Langfuse span hierarchy¶
| Langfuse observation | Created by |
|---|---|
| Root span (trace) | WORKFLOW_STARTED |
| Node span | NODE_STARTED |
| LLM generation | LLM_CALL_COMPLETED |
| Tool span | TOOL_CALLED |
| Routing span | DOMAIN_ROUTED |
The LangfuseEventHandler is lazily imported to avoid requiring the langfuse package at import time. It is only loaded when accessed.
SDK compatibility¶
resource_attributes requires Langfuse SDK ≥ 4.1. On older SDK versions the parameter is silently ignored — no error is raised.

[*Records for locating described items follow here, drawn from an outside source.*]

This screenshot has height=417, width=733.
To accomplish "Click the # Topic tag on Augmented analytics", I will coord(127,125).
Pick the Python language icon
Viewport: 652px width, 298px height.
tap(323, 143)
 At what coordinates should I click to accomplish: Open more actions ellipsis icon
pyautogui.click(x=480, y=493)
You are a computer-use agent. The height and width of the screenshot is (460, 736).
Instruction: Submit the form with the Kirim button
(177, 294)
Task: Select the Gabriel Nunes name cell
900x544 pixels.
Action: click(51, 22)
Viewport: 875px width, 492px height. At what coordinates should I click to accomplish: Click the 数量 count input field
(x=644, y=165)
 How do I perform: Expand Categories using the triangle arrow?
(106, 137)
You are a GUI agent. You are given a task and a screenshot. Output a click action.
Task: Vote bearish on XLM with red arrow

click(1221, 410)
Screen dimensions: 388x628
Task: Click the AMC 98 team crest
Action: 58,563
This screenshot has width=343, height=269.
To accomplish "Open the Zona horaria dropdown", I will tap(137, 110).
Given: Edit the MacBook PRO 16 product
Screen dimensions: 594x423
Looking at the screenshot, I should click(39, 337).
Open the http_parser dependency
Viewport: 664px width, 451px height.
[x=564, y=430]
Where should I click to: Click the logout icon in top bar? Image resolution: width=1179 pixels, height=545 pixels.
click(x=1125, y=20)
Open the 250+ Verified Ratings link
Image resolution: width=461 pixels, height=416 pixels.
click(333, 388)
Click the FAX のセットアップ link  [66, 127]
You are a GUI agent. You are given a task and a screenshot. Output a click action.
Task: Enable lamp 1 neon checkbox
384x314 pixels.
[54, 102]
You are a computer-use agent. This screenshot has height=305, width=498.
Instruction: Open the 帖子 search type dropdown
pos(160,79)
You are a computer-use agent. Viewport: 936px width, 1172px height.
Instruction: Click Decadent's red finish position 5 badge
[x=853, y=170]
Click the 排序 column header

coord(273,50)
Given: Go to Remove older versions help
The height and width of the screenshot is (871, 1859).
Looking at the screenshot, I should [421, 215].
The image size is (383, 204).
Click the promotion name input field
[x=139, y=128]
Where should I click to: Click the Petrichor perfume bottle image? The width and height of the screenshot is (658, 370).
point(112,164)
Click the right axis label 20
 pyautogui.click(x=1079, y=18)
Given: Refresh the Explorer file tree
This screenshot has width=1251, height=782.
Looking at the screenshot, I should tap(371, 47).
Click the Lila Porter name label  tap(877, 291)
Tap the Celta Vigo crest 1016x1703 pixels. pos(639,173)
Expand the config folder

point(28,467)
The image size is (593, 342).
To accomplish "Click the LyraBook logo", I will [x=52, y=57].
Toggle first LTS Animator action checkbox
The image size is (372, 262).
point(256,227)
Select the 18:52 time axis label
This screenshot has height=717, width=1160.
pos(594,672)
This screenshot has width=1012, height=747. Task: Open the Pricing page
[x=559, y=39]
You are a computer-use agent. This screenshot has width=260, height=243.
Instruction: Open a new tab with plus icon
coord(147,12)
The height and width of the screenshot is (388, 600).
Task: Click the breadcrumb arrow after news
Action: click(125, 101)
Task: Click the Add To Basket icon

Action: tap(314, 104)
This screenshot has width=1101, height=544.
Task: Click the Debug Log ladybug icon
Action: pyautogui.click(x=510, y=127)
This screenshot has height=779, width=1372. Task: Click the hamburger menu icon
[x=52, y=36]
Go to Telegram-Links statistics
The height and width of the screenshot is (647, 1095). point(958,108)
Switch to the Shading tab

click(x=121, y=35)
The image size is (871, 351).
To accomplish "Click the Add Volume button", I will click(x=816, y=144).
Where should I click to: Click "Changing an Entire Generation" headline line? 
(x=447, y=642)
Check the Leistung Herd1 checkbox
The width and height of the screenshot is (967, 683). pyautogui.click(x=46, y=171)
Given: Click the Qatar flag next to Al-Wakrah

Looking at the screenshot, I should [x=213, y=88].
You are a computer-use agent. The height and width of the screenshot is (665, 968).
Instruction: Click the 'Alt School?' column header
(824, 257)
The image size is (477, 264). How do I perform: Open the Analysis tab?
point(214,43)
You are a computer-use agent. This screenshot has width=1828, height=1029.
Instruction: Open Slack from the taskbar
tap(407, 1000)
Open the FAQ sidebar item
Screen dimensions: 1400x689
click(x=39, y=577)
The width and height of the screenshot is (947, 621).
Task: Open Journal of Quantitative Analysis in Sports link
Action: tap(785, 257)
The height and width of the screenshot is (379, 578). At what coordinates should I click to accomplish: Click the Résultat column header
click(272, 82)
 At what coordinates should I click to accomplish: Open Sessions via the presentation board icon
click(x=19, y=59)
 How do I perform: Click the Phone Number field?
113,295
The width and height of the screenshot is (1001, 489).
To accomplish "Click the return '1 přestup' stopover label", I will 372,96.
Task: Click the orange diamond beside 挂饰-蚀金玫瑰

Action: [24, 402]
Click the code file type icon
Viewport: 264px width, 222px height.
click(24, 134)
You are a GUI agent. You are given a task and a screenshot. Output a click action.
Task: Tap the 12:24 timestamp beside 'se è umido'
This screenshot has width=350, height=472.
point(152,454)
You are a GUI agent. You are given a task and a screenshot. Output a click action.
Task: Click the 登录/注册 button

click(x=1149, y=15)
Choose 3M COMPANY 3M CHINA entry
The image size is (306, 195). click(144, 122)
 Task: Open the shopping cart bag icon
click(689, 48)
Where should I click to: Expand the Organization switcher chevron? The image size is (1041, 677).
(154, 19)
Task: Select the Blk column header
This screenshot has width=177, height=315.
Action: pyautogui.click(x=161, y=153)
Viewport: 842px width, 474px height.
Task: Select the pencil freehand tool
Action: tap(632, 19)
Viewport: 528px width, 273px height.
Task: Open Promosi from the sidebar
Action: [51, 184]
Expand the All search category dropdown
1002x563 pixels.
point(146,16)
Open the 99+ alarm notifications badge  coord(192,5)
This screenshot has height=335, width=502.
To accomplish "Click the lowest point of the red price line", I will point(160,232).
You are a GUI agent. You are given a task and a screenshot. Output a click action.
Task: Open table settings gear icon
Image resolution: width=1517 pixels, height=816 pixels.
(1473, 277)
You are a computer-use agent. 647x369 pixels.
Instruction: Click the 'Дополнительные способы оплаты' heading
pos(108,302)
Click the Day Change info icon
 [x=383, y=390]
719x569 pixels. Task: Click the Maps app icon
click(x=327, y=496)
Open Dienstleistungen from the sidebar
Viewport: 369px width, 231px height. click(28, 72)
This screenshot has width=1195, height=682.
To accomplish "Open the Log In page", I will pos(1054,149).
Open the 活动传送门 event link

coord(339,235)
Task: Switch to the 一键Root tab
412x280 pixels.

Custom Event Handler Example¶
Build a handler that tracks LLM costs:
from agentflow import EventBus, LLM_CALL_COMPLETED
class CostTracker:
def __init__(self):
self.total_input_tokens = 0
self.total_output_tokens = 0
async def on_event(self, event_type: str, data: dict) -> None:
usage = data.get("usage", {})
self.total_input_tokens += usage.get("input_tokens", 0)
self.total_output_tokens += usage.get("output_tokens", 0)
@property
def summary(self):
return {
"input_tokens": self.total_input_tokens,
"output_tokens": self.total_output_tokens,
}
tracker = CostTracker()
events = EventBus()
events.on(LLM_CALL_COMPLETED, tracker)
# After running workflows...
print(tracker.summary)
Error Handling¶
Handler errors never propagate to the calling code. If a handler raises an exception, it is logged and execution continues:
class FlakyHandler:
async def on_event(self, event_type, data):
raise RuntimeError("oops")
# This handler will log the error but won't break workflow execution
events.on("node_started", FlakyHandler())
This design ensures observability code cannot break production workflows.